Uncertainty in climate projections is driven by three components: scenario uncertainty, inter-model uncertainty, and internal variability. Although econometric climate impact studies increasingly take into account the first two components, little attention has been paid to the contribution of internal variability. Policymakers generally respond to short-term challenges on time horizons of days to decades, when internal variability is largest in projections of climate variables. Underestimating this uncertainty due to internal variability can lead to underestimating the socioeconomic costs of climate change and therefore estimates of the social cost of greenhouse gases.
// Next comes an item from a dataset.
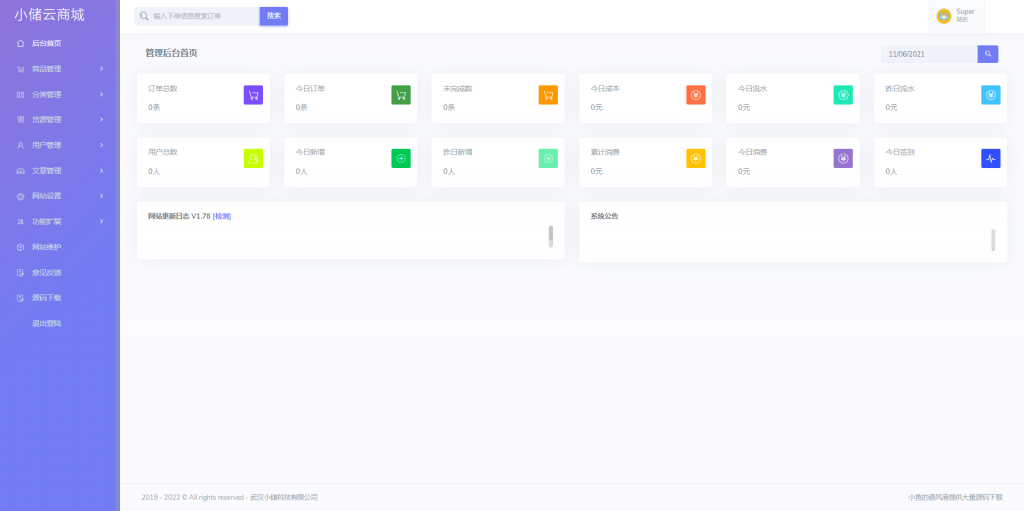Expand the 用户管理 sidebar menu
1024x511 pixels.
click(x=60, y=145)
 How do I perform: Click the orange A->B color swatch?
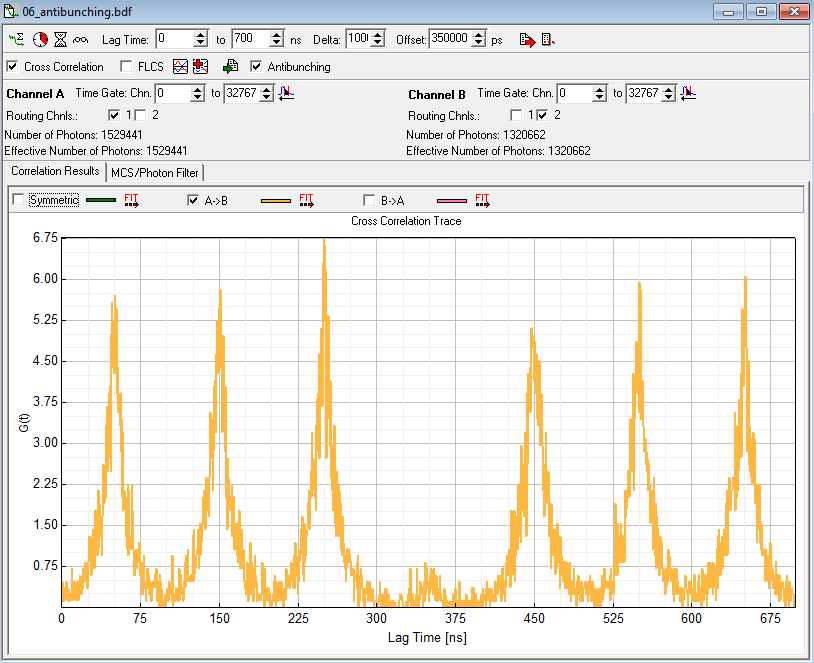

Using large ensembles from seven Coupled General Circulation Models with a total of 414 model runs, we partition the climate uncertainty in classic empirical dose-response models relating county-level corn yield, mortality, and per-capita GDP to temperature in the continental United States. Internal variability represents more than 50\% of the total climate uncertainty in certain projections, including mortality projections for the early 21st century, though its relative influence decreases for projections farther in the future. These findings suggest that uncertainty due to internal variability must be included for accurate uncertainty quantification in projections of temperature-driven impacts including early- and mid- 21st century projections, projections in regions with high internal variability such as the Upper Midwest United States, and for impacts driven by non-linear relationships. We conclude with recommendations on how to account for differing sources of climate uncertainty when constructing projections of the socioeconomic impacts of climate change impact.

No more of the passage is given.